[YOUR INSTRUCTIONS] Word for word, return every record that follows.

[THE INPUT]
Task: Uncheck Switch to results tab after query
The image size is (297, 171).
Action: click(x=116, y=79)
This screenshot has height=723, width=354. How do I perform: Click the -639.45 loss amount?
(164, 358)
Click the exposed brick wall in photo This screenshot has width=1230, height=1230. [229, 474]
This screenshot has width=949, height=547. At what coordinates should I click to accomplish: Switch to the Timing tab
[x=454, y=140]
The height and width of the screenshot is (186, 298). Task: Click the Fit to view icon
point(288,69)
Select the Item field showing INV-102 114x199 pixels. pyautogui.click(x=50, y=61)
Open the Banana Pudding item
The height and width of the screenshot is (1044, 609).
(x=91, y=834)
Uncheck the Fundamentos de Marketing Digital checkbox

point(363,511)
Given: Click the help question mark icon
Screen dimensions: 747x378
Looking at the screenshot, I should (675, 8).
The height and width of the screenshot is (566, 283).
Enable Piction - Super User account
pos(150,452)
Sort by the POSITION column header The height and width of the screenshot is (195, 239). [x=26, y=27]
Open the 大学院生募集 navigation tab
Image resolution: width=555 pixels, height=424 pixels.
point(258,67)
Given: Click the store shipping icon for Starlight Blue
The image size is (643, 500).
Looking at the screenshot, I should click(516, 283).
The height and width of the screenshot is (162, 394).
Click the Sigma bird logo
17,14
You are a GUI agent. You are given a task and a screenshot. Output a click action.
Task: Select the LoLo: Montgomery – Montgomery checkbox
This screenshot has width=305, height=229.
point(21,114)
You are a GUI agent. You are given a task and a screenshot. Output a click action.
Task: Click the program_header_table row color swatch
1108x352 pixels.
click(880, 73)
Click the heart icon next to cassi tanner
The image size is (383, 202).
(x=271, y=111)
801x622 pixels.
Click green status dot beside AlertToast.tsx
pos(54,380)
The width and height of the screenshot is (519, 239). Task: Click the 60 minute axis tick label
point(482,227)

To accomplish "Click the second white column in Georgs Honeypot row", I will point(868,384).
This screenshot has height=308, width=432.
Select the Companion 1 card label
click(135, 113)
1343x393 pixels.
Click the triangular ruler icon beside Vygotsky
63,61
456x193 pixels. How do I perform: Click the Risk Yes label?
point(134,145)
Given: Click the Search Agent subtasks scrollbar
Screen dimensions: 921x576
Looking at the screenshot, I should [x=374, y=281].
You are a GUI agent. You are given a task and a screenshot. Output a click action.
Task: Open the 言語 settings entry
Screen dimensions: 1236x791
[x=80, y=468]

[ANSWER TO THIS PROBLEM]
Task: Uncheck Switch to results tab after query
The image size is (297, 171).
Action: click(x=116, y=79)
This screenshot has height=723, width=354. How do I perform: Click the -639.45 loss amount?
(164, 358)
Click the exposed brick wall in photo This screenshot has width=1230, height=1230. [229, 474]
This screenshot has width=949, height=547. At what coordinates should I click to accomplish: Switch to the Timing tab
[x=454, y=140]
The height and width of the screenshot is (186, 298). Task: Click the Fit to view icon
point(288,69)
Select the Item field showing INV-102 114x199 pixels. pyautogui.click(x=50, y=61)
Open the Banana Pudding item
The height and width of the screenshot is (1044, 609).
(x=91, y=834)
Uncheck the Fundamentos de Marketing Digital checkbox

point(363,511)
Given: Click the help question mark icon
Screen dimensions: 747x378
Looking at the screenshot, I should (675, 8).
The height and width of the screenshot is (566, 283).
Enable Piction - Super User account
pos(150,452)
Sort by the POSITION column header The height and width of the screenshot is (195, 239). [x=26, y=27]
Open the 大学院生募集 navigation tab
Image resolution: width=555 pixels, height=424 pixels.
point(258,67)
Given: Click the store shipping icon for Starlight Blue
The image size is (643, 500).
Looking at the screenshot, I should click(516, 283).
The height and width of the screenshot is (162, 394).
Click the Sigma bird logo
17,14
You are a GUI agent. You are given a task and a screenshot. Output a click action.
Task: Select the LoLo: Montgomery – Montgomery checkbox
This screenshot has width=305, height=229.
point(21,114)
You are a GUI agent. You are given a task and a screenshot. Output a click action.
Task: Click the program_header_table row color swatch
1108x352 pixels.
click(880, 73)
Click the heart icon next to cassi tanner
The image size is (383, 202).
(x=271, y=111)
801x622 pixels.
Click green status dot beside AlertToast.tsx
pos(54,380)
The width and height of the screenshot is (519, 239). Task: Click the 60 minute axis tick label
point(482,227)

To accomplish "Click the second white column in Georgs Honeypot row", I will point(868,384).
This screenshot has height=308, width=432.
Select the Companion 1 card label
click(135, 113)
1343x393 pixels.
Click the triangular ruler icon beside Vygotsky
63,61
456x193 pixels. How do I perform: Click the Risk Yes label?
point(134,145)
Given: Click the Search Agent subtasks scrollbar
Screen dimensions: 921x576
Looking at the screenshot, I should [x=374, y=281].
You are a GUI agent. You are given a task and a screenshot. Output a click action.
Task: Open the 言語 settings entry
Screen dimensions: 1236x791
[x=80, y=468]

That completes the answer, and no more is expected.